> _Task statement_
Reproduce the complete set of records, exactly as they appear.
Material for this task section start
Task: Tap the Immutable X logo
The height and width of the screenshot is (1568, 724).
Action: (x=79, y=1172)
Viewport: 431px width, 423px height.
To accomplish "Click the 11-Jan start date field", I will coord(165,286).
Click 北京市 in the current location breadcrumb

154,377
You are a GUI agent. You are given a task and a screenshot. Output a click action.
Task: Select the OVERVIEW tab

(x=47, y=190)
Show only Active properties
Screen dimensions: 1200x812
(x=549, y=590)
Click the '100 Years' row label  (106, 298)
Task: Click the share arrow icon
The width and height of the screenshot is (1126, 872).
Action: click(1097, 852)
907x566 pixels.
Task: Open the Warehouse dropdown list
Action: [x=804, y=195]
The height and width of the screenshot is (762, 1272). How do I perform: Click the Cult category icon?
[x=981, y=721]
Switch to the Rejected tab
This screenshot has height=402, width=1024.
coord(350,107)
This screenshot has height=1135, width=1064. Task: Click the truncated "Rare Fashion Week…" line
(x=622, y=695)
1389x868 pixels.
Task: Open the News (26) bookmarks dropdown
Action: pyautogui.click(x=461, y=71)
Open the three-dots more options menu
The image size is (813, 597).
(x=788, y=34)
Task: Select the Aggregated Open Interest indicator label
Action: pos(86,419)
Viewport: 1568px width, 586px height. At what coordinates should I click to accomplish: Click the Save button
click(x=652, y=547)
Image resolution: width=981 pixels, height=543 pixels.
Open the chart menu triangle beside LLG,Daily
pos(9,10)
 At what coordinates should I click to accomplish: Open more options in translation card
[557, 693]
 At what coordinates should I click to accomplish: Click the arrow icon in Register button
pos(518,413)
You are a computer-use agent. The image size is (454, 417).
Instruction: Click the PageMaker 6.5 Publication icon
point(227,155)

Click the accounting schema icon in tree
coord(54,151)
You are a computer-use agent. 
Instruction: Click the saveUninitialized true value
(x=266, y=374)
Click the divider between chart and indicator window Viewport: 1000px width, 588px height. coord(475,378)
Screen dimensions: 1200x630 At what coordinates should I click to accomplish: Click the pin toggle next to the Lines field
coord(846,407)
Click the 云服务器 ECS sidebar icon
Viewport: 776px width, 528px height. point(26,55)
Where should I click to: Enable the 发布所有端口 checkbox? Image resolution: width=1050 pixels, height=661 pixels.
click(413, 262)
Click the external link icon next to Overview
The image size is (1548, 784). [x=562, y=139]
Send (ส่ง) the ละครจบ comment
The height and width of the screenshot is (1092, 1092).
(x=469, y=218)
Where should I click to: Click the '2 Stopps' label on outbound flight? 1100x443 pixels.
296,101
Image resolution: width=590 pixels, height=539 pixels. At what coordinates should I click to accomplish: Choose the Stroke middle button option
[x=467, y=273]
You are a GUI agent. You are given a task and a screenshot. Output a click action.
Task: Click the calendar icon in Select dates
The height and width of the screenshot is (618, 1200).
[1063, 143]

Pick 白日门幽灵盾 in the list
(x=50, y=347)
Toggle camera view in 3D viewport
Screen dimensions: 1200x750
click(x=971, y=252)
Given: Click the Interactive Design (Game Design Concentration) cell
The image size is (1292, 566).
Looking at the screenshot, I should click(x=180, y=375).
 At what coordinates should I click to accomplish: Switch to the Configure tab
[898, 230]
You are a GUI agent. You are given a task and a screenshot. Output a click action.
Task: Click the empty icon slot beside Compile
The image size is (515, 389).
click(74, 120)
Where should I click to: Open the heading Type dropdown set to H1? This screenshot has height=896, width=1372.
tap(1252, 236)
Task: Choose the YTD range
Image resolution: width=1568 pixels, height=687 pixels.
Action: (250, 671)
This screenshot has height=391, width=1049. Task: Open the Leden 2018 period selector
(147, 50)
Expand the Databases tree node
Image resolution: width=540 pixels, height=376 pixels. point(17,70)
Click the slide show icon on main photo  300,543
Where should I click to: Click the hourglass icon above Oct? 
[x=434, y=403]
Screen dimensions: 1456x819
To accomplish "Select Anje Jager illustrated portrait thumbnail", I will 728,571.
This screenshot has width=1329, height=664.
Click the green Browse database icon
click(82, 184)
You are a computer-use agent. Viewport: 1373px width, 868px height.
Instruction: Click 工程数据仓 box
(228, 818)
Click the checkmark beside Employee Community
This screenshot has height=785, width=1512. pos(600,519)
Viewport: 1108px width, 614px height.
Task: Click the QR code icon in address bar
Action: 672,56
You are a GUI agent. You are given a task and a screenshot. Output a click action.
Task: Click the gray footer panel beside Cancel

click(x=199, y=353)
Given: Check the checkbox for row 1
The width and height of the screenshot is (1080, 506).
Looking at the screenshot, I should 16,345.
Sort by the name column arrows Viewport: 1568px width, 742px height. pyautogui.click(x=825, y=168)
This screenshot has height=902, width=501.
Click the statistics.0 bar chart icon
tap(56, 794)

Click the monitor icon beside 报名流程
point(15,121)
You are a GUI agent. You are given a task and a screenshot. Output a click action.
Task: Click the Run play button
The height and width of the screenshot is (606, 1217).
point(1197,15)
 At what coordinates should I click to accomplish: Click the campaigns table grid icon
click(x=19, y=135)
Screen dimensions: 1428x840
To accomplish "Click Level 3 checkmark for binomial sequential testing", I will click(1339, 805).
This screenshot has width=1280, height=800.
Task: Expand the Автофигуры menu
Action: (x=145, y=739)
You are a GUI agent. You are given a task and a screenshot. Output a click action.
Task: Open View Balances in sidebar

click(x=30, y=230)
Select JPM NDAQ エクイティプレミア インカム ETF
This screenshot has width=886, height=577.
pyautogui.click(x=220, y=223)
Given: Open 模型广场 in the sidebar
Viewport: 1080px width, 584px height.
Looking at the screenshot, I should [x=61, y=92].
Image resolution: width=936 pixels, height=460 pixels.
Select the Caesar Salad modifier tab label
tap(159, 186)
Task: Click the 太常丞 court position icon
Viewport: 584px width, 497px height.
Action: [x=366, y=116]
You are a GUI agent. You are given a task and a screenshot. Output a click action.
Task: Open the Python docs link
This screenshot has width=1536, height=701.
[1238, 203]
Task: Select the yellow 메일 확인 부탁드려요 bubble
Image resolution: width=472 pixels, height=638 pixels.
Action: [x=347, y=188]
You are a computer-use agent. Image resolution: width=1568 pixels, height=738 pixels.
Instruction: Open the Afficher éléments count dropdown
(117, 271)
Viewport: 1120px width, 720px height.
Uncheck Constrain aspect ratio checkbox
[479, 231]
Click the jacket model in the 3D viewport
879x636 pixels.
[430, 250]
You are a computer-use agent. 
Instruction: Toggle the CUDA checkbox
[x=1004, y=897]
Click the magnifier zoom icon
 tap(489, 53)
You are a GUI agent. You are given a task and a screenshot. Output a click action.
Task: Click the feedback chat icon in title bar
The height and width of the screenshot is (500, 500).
Material for this task section end
> _The answer_
Task: Tap the Immutable X logo
The height and width of the screenshot is (1568, 724).
Action: (x=79, y=1172)
Viewport: 431px width, 423px height.
To accomplish "Click the 11-Jan start date field", I will coord(165,286).
Click 北京市 in the current location breadcrumb

154,377
You are a GUI agent. You are given a task and a screenshot. Output a click action.
Task: Select the OVERVIEW tab

(x=47, y=190)
Show only Active properties
Screen dimensions: 1200x812
(x=549, y=590)
Click the '100 Years' row label  (106, 298)
Task: Click the share arrow icon
The width and height of the screenshot is (1126, 872).
Action: click(1097, 852)
907x566 pixels.
Task: Open the Warehouse dropdown list
Action: [x=804, y=195]
The height and width of the screenshot is (762, 1272). How do I perform: Click the Cult category icon?
[x=981, y=721]
Switch to the Rejected tab
This screenshot has height=402, width=1024.
coord(350,107)
This screenshot has height=1135, width=1064. Task: Click the truncated "Rare Fashion Week…" line
(x=622, y=695)
1389x868 pixels.
Task: Open the News (26) bookmarks dropdown
Action: pyautogui.click(x=461, y=71)
Open the three-dots more options menu
The image size is (813, 597).
(x=788, y=34)
Task: Select the Aggregated Open Interest indicator label
Action: pos(86,419)
Viewport: 1568px width, 586px height. At what coordinates should I click to accomplish: Click the Save button
click(x=652, y=547)
Image resolution: width=981 pixels, height=543 pixels.
Open the chart menu triangle beside LLG,Daily
pos(9,10)
 At what coordinates should I click to accomplish: Open more options in translation card
[557, 693]
 At what coordinates should I click to accomplish: Click the arrow icon in Register button
pos(518,413)
You are a computer-use agent. The image size is (454, 417).
Instruction: Click the PageMaker 6.5 Publication icon
point(227,155)

Click the accounting schema icon in tree
coord(54,151)
You are a computer-use agent. 
Instruction: Click the saveUninitialized true value
(x=266, y=374)
Click the divider between chart and indicator window Viewport: 1000px width, 588px height. coord(475,378)
Screen dimensions: 1200x630 At what coordinates should I click to accomplish: Click the pin toggle next to the Lines field
coord(846,407)
Click the 云服务器 ECS sidebar icon
Viewport: 776px width, 528px height. point(26,55)
Where should I click to: Enable the 发布所有端口 checkbox? Image resolution: width=1050 pixels, height=661 pixels.
click(413, 262)
Click the external link icon next to Overview
The image size is (1548, 784). [x=562, y=139]
Send (ส่ง) the ละครจบ comment
The height and width of the screenshot is (1092, 1092).
(x=469, y=218)
Where should I click to: Click the '2 Stopps' label on outbound flight? 1100x443 pixels.
296,101
Image resolution: width=590 pixels, height=539 pixels. At what coordinates should I click to accomplish: Choose the Stroke middle button option
[x=467, y=273]
You are a GUI agent. You are given a task and a screenshot. Output a click action.
Task: Click the calendar icon in Select dates
The height and width of the screenshot is (618, 1200).
[1063, 143]

Pick 白日门幽灵盾 in the list
(x=50, y=347)
Toggle camera view in 3D viewport
Screen dimensions: 1200x750
click(x=971, y=252)
Given: Click the Interactive Design (Game Design Concentration) cell
The image size is (1292, 566).
Looking at the screenshot, I should click(x=180, y=375).
 At what coordinates should I click to accomplish: Switch to the Configure tab
[898, 230]
You are a GUI agent. You are given a task and a screenshot. Output a click action.
Task: Click the empty icon slot beside Compile
The image size is (515, 389).
click(74, 120)
Where should I click to: Open the heading Type dropdown set to H1? This screenshot has height=896, width=1372.
tap(1252, 236)
Task: Choose the YTD range
Image resolution: width=1568 pixels, height=687 pixels.
Action: (250, 671)
This screenshot has height=391, width=1049. Task: Open the Leden 2018 period selector
(147, 50)
Expand the Databases tree node
Image resolution: width=540 pixels, height=376 pixels. point(17,70)
Click the slide show icon on main photo  300,543
Where should I click to: Click the hourglass icon above Oct? 
[x=434, y=403]
Screen dimensions: 1456x819
To accomplish "Select Anje Jager illustrated portrait thumbnail", I will 728,571.
This screenshot has width=1329, height=664.
Click the green Browse database icon
click(82, 184)
You are a computer-use agent. Viewport: 1373px width, 868px height.
Instruction: Click 工程数据仓 box
(228, 818)
Click the checkmark beside Employee Community
This screenshot has height=785, width=1512. pos(600,519)
Viewport: 1108px width, 614px height.
Task: Click the QR code icon in address bar
Action: 672,56
You are a GUI agent. You are given a task and a screenshot. Output a click action.
Task: Click the gray footer panel beside Cancel

click(x=199, y=353)
Given: Check the checkbox for row 1
The width and height of the screenshot is (1080, 506).
Looking at the screenshot, I should 16,345.
Sort by the name column arrows Viewport: 1568px width, 742px height. pyautogui.click(x=825, y=168)
This screenshot has height=902, width=501.
Click the statistics.0 bar chart icon
tap(56, 794)

Click the monitor icon beside 报名流程
point(15,121)
You are a GUI agent. You are given a task and a screenshot. Output a click action.
Task: Click the Run play button
The height and width of the screenshot is (606, 1217).
point(1197,15)
 At what coordinates should I click to accomplish: Click the campaigns table grid icon
click(x=19, y=135)
Screen dimensions: 1428x840
To accomplish "Click Level 3 checkmark for binomial sequential testing", I will click(1339, 805).
This screenshot has width=1280, height=800.
Task: Expand the Автофигуры menu
Action: (x=145, y=739)
You are a GUI agent. You are given a task and a screenshot. Output a click action.
Task: Open View Balances in sidebar

click(x=30, y=230)
Select JPM NDAQ エクイティプレミア インカム ETF
This screenshot has width=886, height=577.
pyautogui.click(x=220, y=223)
Given: Open 模型广场 in the sidebar
Viewport: 1080px width, 584px height.
Looking at the screenshot, I should [x=61, y=92].
Image resolution: width=936 pixels, height=460 pixels.
Select the Caesar Salad modifier tab label
tap(159, 186)
Task: Click the 太常丞 court position icon
Viewport: 584px width, 497px height.
Action: [x=366, y=116]
You are a GUI agent. You are given a task and a screenshot. Output a click action.
Task: Open the Python docs link
This screenshot has width=1536, height=701.
[1238, 203]
Task: Select the yellow 메일 확인 부탁드려요 bubble
Image resolution: width=472 pixels, height=638 pixels.
Action: [x=347, y=188]
You are a computer-use agent. Image resolution: width=1568 pixels, height=738 pixels.
Instruction: Open the Afficher éléments count dropdown
(117, 271)
Viewport: 1120px width, 720px height.
Uncheck Constrain aspect ratio checkbox
[479, 231]
Click the jacket model in the 3D viewport
879x636 pixels.
[430, 250]
You are a computer-use agent. 
Instruction: Toggle the CUDA checkbox
[x=1004, y=897]
Click the magnifier zoom icon
 tap(489, 53)
You are a GUI agent. You are given a task and a screenshot. Output a click action.
Task: Click the feedback chat icon in title bar
The height and width of the screenshot is (500, 500).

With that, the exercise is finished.